Here is the ugly truth – airlines serve really awful coffee. You know it, we know it and everyone knows it. The bad reputation has been out there for a long time. And while airline coffee can be disappointing or tolerable at best, espresso is another thing. Remember that “taste” of a truly great espresso? Of course, you do. But, how about a phenomenal “straight from Italy” espresso served at 35,000 feet? Is that even possible?
The Good, the Bad and the Airplane Espresso
A good cup of espresso can take you a long way. It can kick start a day and brew your ideas like no other drink out there. Unfortunately, if you happen to start your day with an airline espresso, you are pushing your daily karma to the test. So, why is airline coffee so bad and a great espresso, even in First Class, so rare? Let’s see.
The first and base ingredient of any espresso is water. The water in airplanes has almost the same bad rap as the espresso itself. Airplane water systems are not designed to provide the clean, fresh water that good coffees and espresso demand. Water is stored in stainless steel and piped through metal and rubber lines, picking up tastes along the way. Hygiene regulations are strict, but the water tastes metallic and sometimes like chemicals. A bigger problem lies in the basic physics of boiling water: water boils at 100 degrees Celsius (212 degrees Fahrenheit) at sea level. The boiling temperature of water actually decreases as you go up in altitude. The perfect espresso requires 92 degrees Celsius water, which is higher than the boiling point in an airliner cabin and means that the water is often not hot enough to extract all those wonderful espresso flavours. To answer the question, the problem with airline coffee and espresso begins with the quality and temperature of the “almost” boiled water. Pressurized cabins and high altitudes affect brewing dynamics and the result is your regular bland, thin airplane coffee or espresso.

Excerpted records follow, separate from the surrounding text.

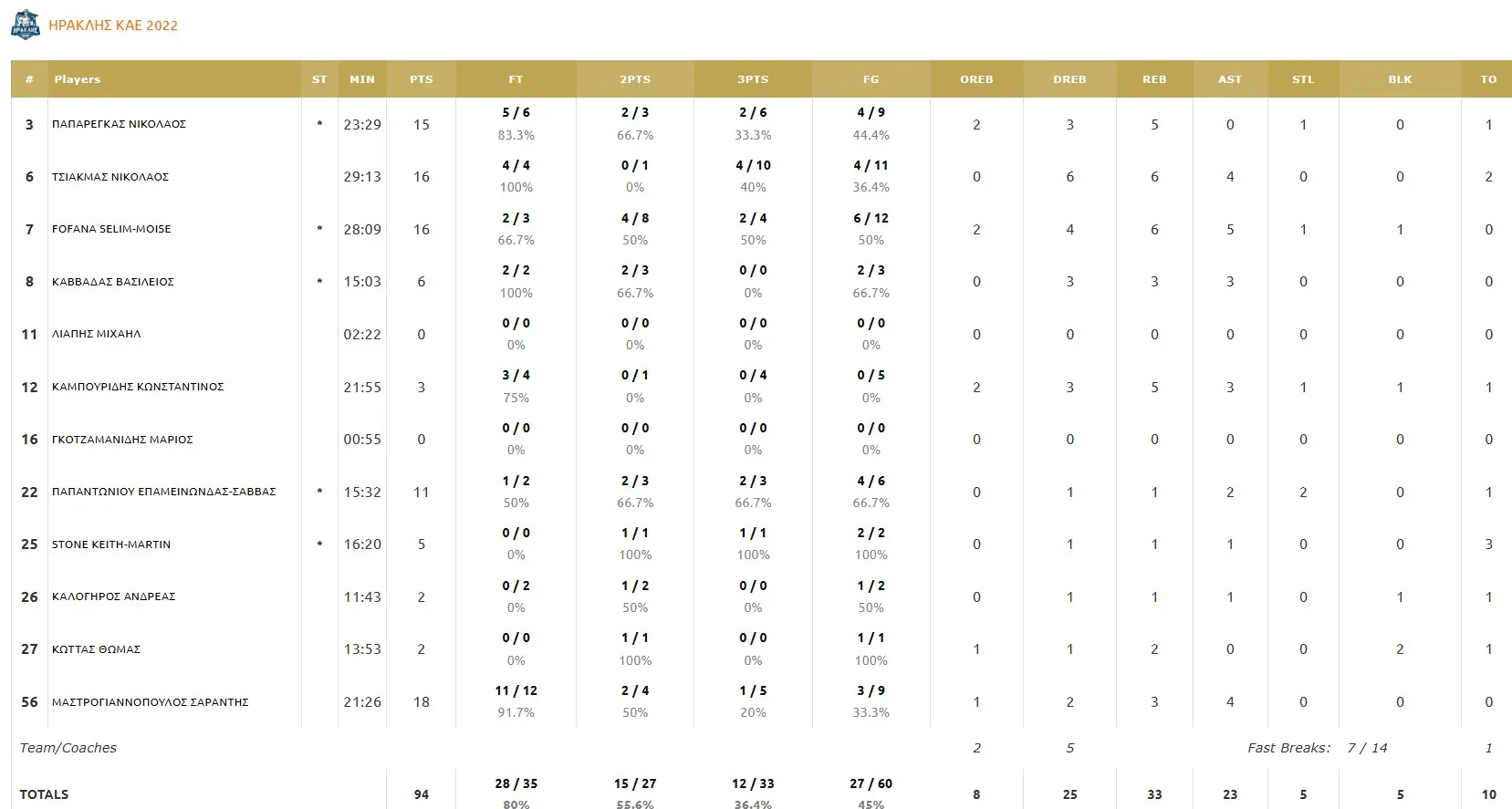
Task: Click the 3PTS column header
Action: 753,79
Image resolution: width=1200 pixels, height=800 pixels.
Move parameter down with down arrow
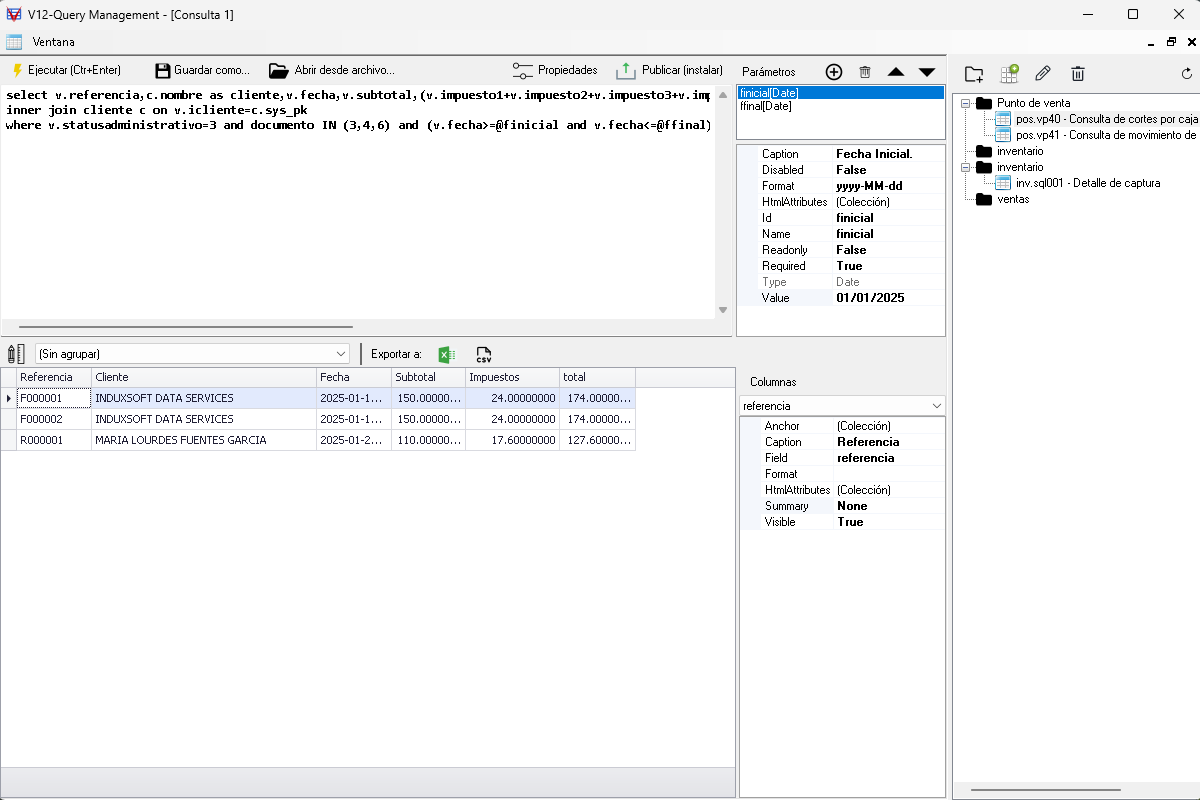(927, 72)
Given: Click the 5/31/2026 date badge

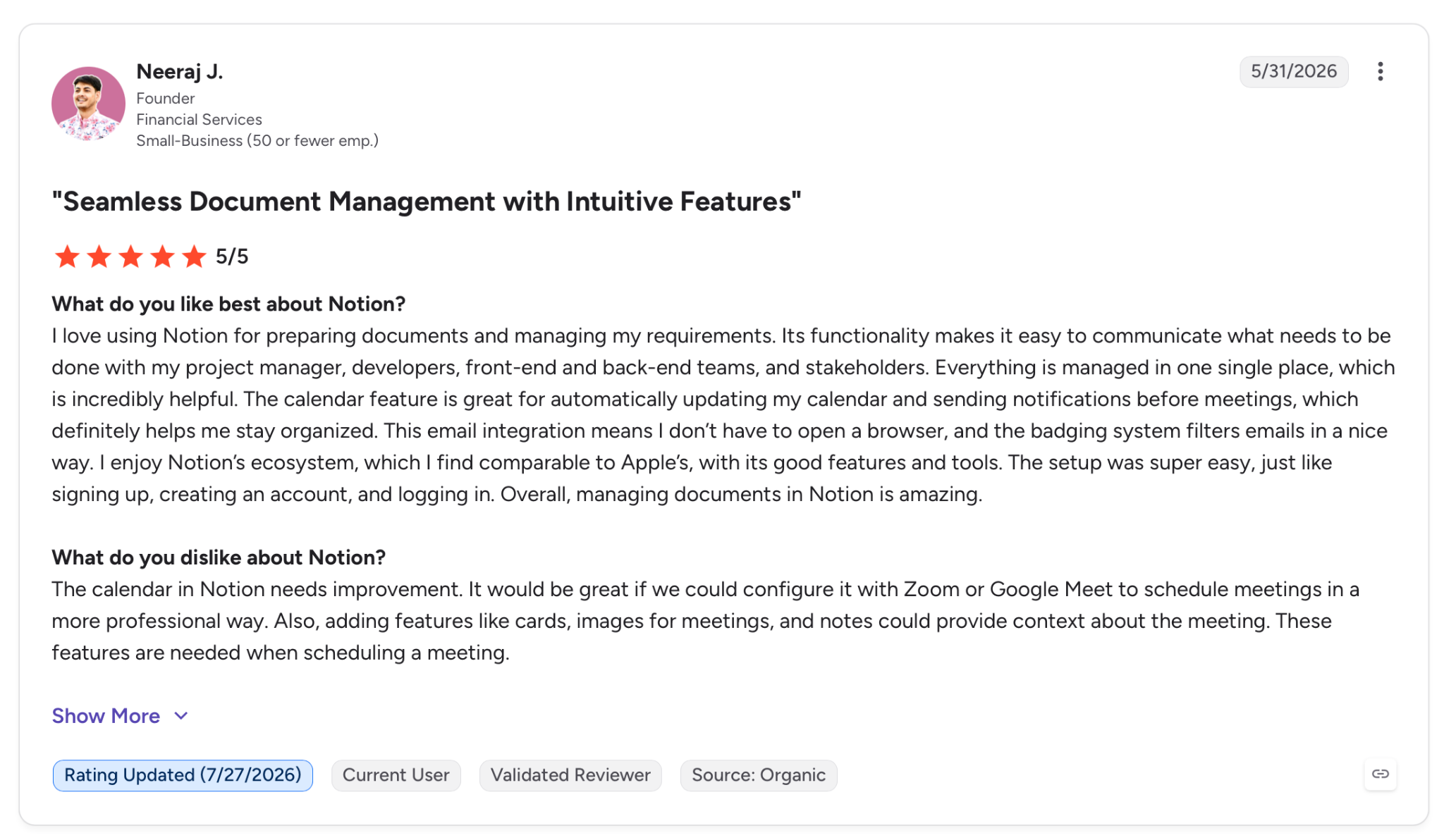Looking at the screenshot, I should coord(1294,71).
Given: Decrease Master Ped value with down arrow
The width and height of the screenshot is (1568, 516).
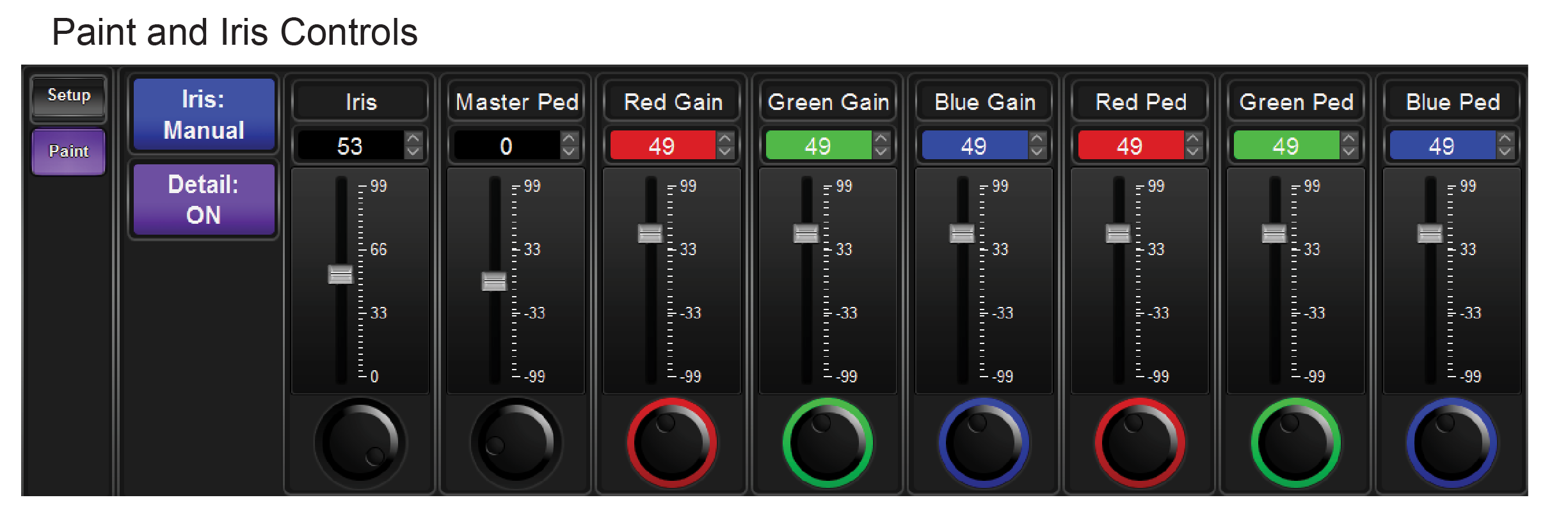Looking at the screenshot, I should [x=569, y=152].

Setting aside the water issue, the espresso problem has roots in the very nature of standard airlines. Simply put, cost-effectiveness. For example, on long-haul flights, the coffee can sit in warming containers for long periods, dampening even the best coffee experience. Unless you’re sitting in First Class with one of the world’s best airlines, an airline is not there to give you a “one-of-a-kind” flight experience and your coffee or espresso experience will be disappointing. The airline is there to transport you. And there lies the ultimate answer to the espresso airline problem.
The Italian 35,000 feet Café
Here in Camber Aviation, we have some serious coffee lovers. There’s Stephan with his otherworldly love for Espresso “Doppio”, Tom and Hal with their “Short Black“ and Tina with her Long Macchiato. We have to mention the ultimate espresso fan, Paul, our test pilot with his famous Long Black “Americano”. Everyone in the team has their coffee favourites, but everyone enjoys their herbal tea mixtures, when the pressure is on and it’s time to be cool. But, it’s pretty easy to understand the passion for a good espresso that surrounds Camber.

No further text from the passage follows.